The material of the magnetic conductive material turbine 2 is yoke iron or magnet as shown in fig. 4-9, and the material of the magnetic conductive material turbine 2 is one of Halbach array magnet turbines as shown in fig. 10-15. The yoke iron, the magnet or the Halbach array magnet turbine guides magnetic lines to penetrate through the conductive circular ring piece 5, and the yoke iron is made of materials combining the turbine shaft 3 and the machine head shell 1, so that the magnetic lines penetrating through the conductive circular ring piece 5 can form a loop.
All features disclosed in this specification may be combined in any combination, except features that are mutually exclusive. Any feature disclosed in this specification (including any accompanying claims, abstract and drawings) may be replaced by alternative features serving equivalent or similar purposes.
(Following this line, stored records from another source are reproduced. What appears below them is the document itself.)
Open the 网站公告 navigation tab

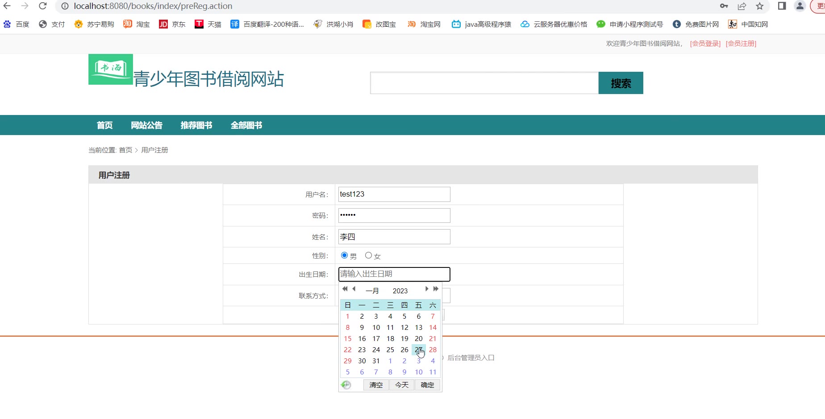pyautogui.click(x=146, y=125)
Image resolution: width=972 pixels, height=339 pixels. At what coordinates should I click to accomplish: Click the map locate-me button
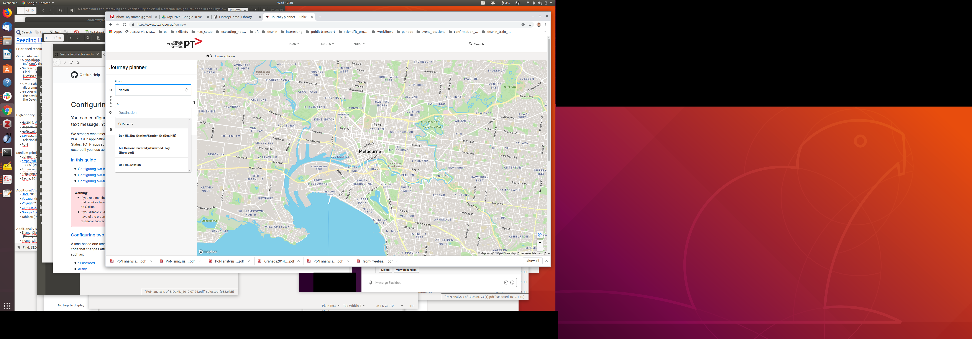[540, 235]
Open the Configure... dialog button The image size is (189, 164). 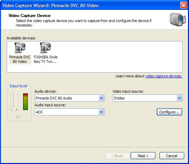[x=169, y=112]
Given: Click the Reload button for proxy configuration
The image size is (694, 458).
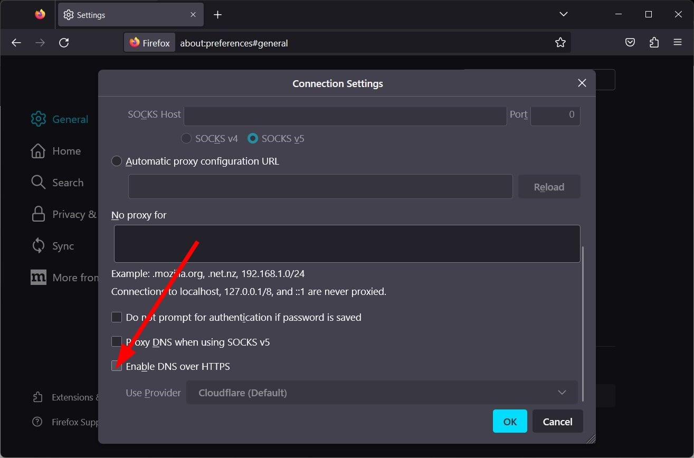Looking at the screenshot, I should pos(549,186).
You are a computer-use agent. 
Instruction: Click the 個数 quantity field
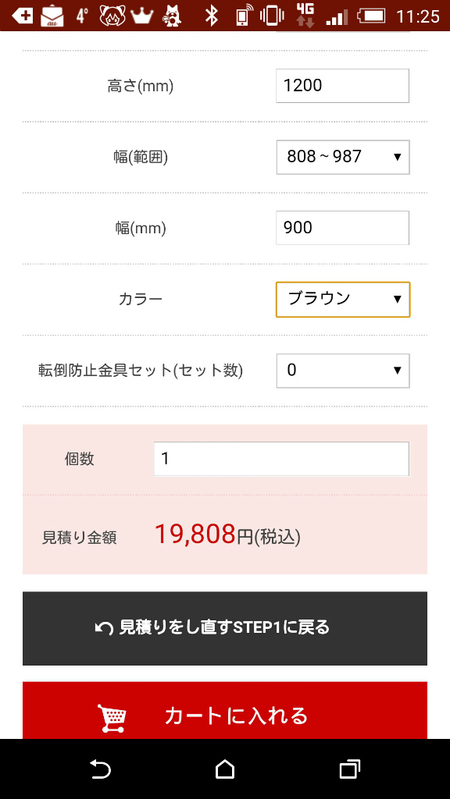coord(281,459)
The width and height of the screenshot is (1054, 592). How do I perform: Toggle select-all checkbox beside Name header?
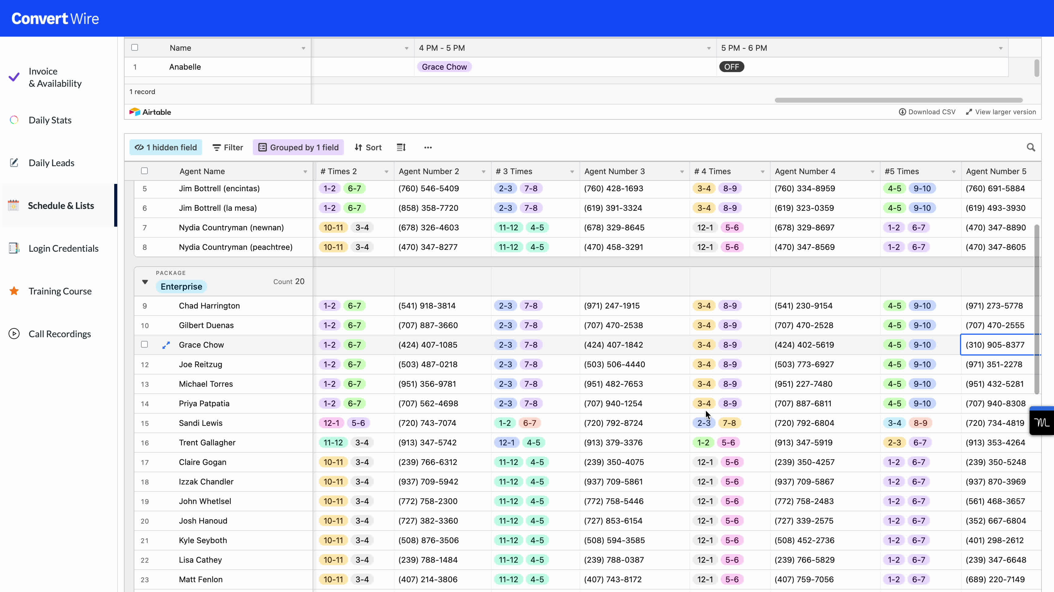click(x=135, y=47)
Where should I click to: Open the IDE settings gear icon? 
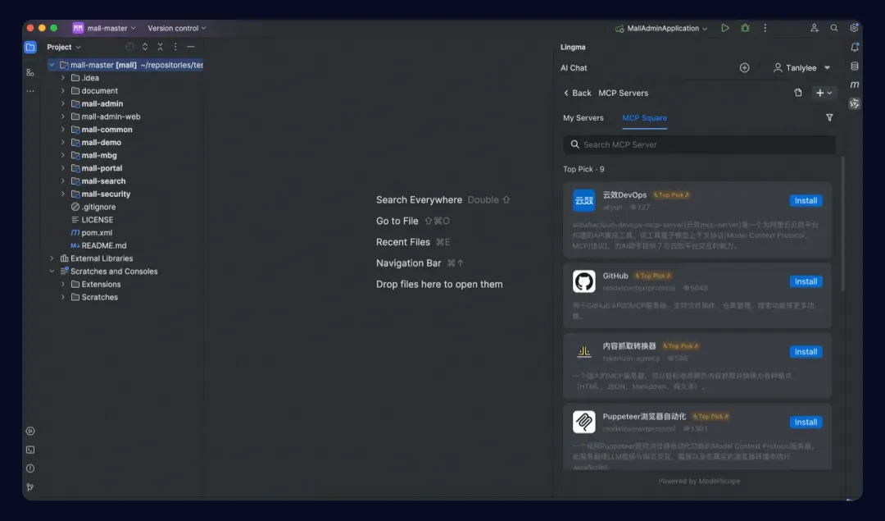[854, 28]
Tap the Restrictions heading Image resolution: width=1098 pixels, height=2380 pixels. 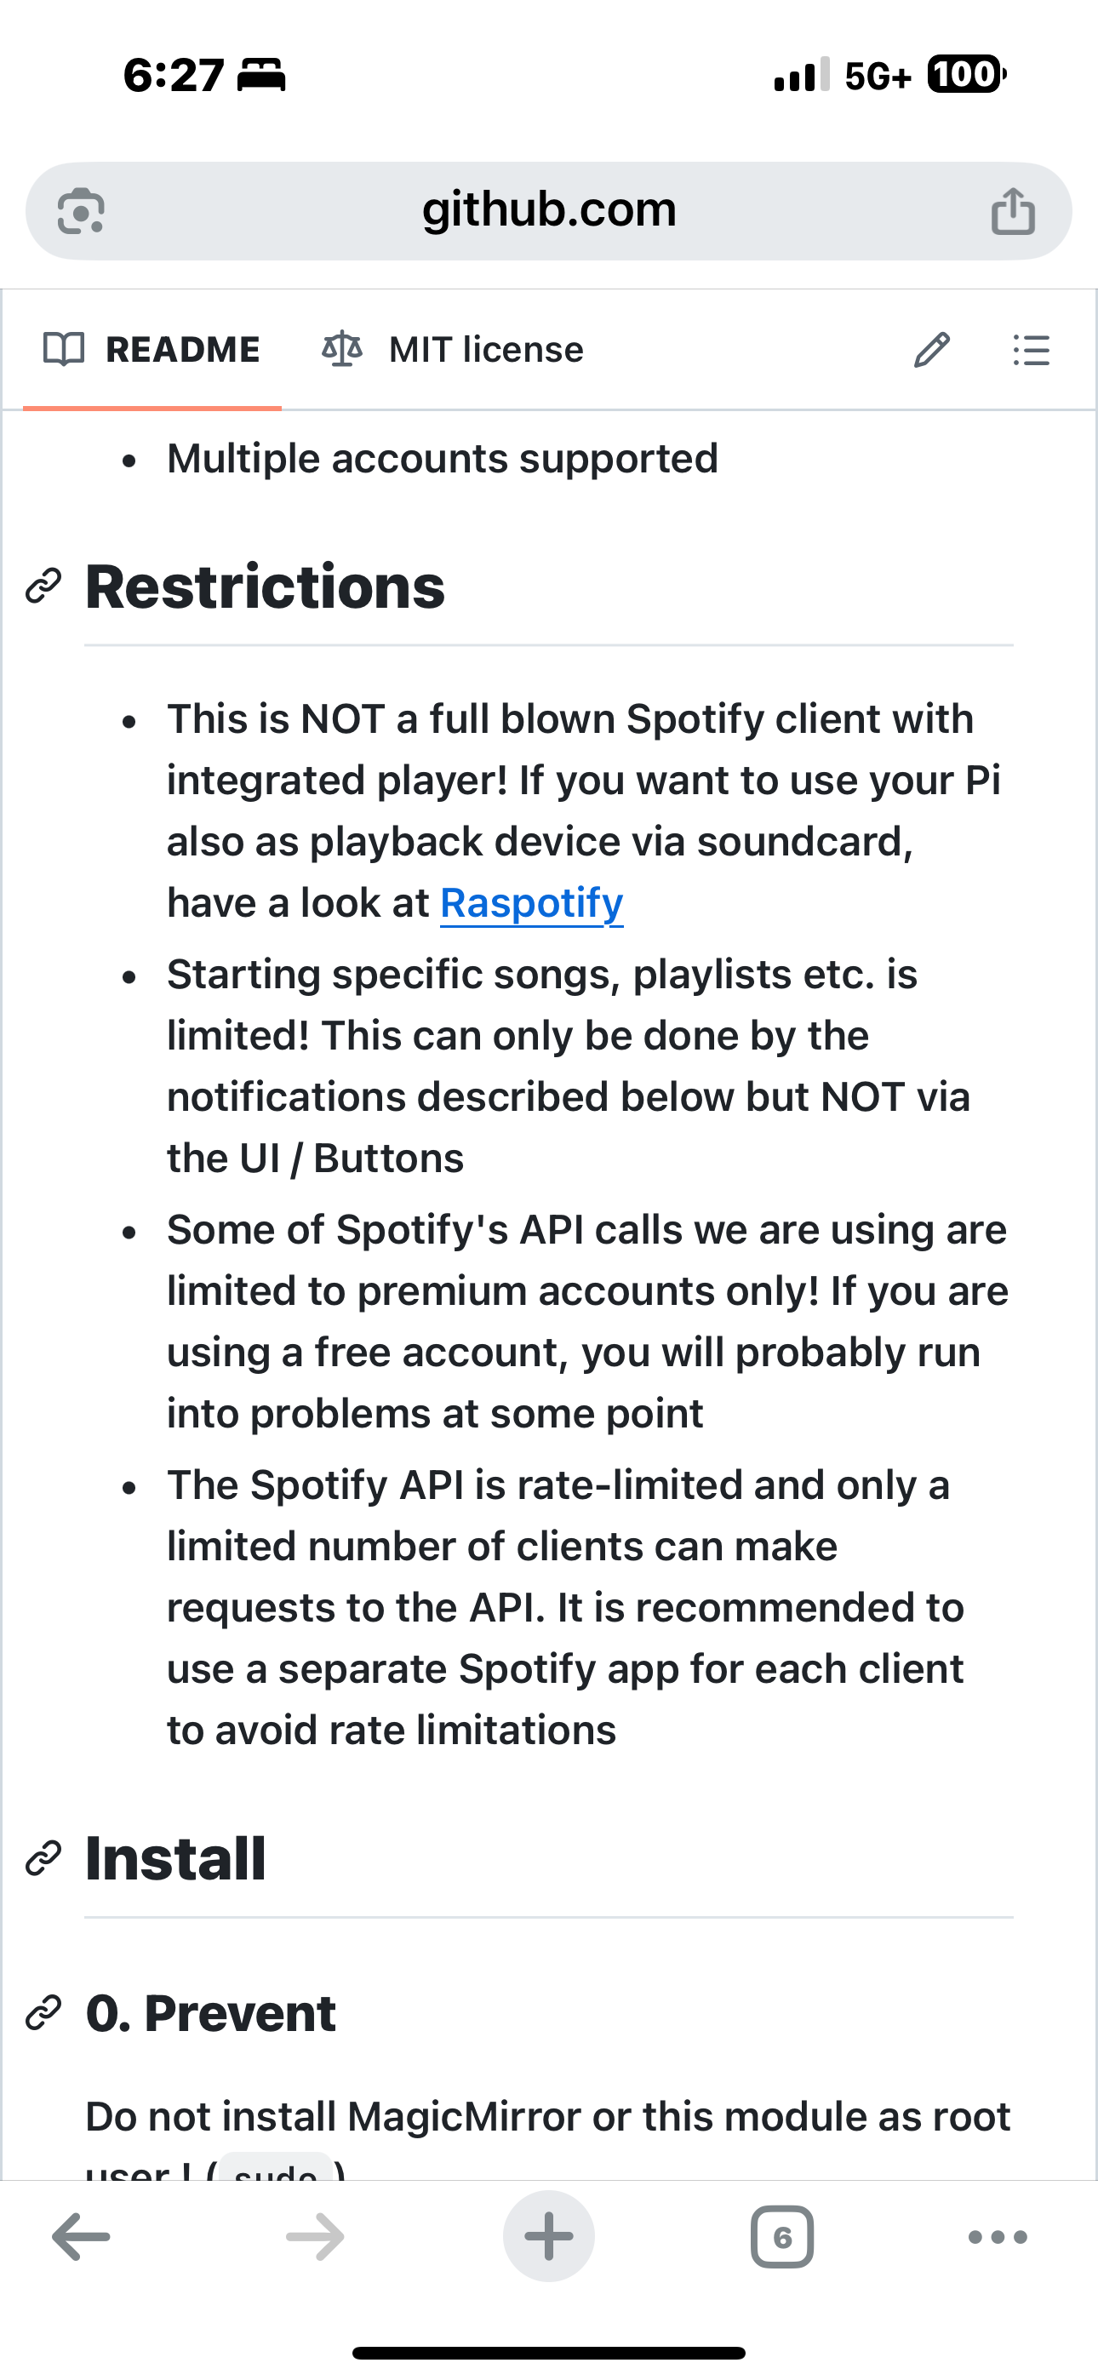(265, 586)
That is, unless expressly stated otherwise, each feature is only an example of a generic series of equivalent or similar features. The above description is only for the purpose of illustrating the preferred embodiments of the present invention and is not to be construed as limiting the invention, and any modifications, equivalents and improvements made within the spirit and principle of the present invention are intended to be included within the scope of the present invention.